To find the greatest irony of this year’s presidential election, look no further than any one of the national polls conducted since the final presidential primaries took place in June.
Majorities of voters disapprove of and mistrust each major-party presidential nominee. Three-fifths of the electorate views Republican Donald Trump unfavorably, and less than one-in-three voters describe Democrat Hillary Clinton as “honest and trustworthy.” Third-party candidates—little-known even to some of their most ardent advocates—are earning historic levels of support. Libertarian Gary Johnson, who won less than one percent of the vote in his 2012 general election run, now regularly polls in the double-digits, backed by a ragtag coalition of millennial voters and political independents. And for the Republicans and Democrats who have decided to toe the party line in November, negative voting is more common than ever, with over half of Republicans and nearly as many Democrats viewing their votes more as opposition to the other party’s nominee than as affirmative support for the candidate they have chosen.
Dissatisfaction with the American political process has spread to nearly every corner of the national fabric, and for some voters, the sense of disillusionment could not be stronger. According to an editorial which appeared this month in The Boston Globe, over a third of likely voters from both parties agree with the statement that “the election will be rigged.” These are not wild-eyed conspiracy theorists who believe that their fellow Americans will cast more votes than the law allows. They simply have lost all faith in the system. For them, democracy has died. No matter their choice, nothing will change.
In reality, however, democracy is far from dead—and therein lies the irony. Today, though voters almost entirely control whom the major political parties nominate, their dissatisfaction with the process and the candidates it produces has reachedrecord-breaking heights.
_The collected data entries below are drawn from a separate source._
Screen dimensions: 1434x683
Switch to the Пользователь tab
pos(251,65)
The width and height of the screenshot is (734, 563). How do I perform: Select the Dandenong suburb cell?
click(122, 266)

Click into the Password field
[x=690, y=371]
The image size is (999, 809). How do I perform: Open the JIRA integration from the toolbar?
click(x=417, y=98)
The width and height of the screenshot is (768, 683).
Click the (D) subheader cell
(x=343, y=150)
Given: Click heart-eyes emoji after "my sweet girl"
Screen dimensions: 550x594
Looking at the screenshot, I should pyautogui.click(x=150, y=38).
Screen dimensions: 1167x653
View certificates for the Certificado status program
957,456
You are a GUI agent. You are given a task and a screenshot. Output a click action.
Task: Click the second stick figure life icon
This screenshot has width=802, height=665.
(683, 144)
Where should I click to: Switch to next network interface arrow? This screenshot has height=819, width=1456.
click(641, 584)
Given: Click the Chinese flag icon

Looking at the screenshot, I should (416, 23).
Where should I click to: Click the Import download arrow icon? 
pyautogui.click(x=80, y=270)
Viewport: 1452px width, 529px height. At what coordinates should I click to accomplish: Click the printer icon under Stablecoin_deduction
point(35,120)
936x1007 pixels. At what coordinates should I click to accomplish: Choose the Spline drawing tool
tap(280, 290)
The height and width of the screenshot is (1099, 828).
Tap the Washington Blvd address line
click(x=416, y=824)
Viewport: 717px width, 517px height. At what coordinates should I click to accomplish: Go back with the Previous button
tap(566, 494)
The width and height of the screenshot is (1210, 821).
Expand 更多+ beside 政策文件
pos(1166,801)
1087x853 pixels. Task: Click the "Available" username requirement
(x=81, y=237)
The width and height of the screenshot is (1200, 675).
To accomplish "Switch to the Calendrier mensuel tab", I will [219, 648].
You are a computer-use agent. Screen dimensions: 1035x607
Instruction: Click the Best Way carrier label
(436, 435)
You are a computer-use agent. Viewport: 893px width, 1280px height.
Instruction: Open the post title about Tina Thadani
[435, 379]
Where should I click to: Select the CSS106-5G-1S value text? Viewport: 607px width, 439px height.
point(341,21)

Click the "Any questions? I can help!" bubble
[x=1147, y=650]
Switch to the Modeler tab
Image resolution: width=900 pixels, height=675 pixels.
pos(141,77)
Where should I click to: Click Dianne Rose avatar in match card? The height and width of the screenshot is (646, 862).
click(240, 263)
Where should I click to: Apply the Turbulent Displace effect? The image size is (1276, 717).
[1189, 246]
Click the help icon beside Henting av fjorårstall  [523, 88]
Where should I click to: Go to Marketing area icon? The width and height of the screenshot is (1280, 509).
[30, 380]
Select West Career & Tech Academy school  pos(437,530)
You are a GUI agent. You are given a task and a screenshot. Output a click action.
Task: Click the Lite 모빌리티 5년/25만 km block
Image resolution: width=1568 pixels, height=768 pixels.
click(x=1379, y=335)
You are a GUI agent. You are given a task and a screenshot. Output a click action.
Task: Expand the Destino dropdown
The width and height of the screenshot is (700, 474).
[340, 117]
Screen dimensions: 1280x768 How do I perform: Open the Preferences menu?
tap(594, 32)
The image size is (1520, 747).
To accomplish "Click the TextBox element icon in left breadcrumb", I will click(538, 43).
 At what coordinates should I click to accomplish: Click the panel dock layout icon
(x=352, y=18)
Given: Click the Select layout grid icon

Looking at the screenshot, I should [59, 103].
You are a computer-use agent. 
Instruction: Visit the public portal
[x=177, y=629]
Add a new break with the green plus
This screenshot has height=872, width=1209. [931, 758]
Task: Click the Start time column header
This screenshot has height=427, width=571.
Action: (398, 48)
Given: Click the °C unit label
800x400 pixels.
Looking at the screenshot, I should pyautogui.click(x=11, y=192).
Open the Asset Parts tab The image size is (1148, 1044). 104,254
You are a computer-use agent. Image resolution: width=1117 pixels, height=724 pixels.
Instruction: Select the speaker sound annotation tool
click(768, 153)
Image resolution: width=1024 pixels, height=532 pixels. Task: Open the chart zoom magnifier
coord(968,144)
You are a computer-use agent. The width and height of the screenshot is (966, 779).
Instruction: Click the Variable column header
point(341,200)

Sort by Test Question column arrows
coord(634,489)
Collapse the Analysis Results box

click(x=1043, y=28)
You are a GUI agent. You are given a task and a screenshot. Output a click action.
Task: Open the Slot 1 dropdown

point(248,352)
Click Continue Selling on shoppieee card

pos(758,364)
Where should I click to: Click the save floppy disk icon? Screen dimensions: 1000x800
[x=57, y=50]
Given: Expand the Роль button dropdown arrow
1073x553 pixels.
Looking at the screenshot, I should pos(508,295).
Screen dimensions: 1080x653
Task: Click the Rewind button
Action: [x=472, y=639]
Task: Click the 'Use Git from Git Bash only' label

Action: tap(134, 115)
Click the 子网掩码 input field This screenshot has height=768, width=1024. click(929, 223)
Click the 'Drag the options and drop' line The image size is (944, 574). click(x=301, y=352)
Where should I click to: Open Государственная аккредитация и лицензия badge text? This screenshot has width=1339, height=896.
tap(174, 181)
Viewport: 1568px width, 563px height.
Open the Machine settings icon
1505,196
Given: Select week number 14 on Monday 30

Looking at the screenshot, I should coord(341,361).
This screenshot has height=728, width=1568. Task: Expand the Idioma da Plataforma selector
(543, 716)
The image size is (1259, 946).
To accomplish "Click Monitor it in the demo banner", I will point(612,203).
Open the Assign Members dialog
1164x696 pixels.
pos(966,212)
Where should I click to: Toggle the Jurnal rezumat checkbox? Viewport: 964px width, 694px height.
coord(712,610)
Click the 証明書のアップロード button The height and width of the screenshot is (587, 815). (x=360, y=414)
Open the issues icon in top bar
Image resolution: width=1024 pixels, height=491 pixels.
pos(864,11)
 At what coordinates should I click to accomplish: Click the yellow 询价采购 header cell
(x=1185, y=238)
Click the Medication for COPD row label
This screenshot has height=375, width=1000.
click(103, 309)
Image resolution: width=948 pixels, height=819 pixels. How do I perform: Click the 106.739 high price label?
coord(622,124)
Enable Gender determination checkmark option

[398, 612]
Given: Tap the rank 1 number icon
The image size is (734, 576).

The 2016 presidential primaries granted voters near-total control over the selection of party nominees. The vast majority of Republican delegates were bound to vote for the winners of their states’ primaries or caucus elections. In the case of the Democrats, a cadre of unbound superdelegates—composed of party leaders and long-time party loyalists—exists ostensibly to counter popular impulses, but it never does. In 2008, superdelegates threw their weight behind Illinois senator Barack Obama instead of their preferred candidate, Hillary Clinton, on account of the groundswell of popular support behind his campaign. This year, Hillary Clinton was the clear choice of Democratic Party voters, having won nearly four million more votes than Vermont senator Bernie Sanders over the course of the primaries. For the Republicans, Donald Trump won even more decisively, earning nearly six million more votes than his closest competitor to secure the nomination.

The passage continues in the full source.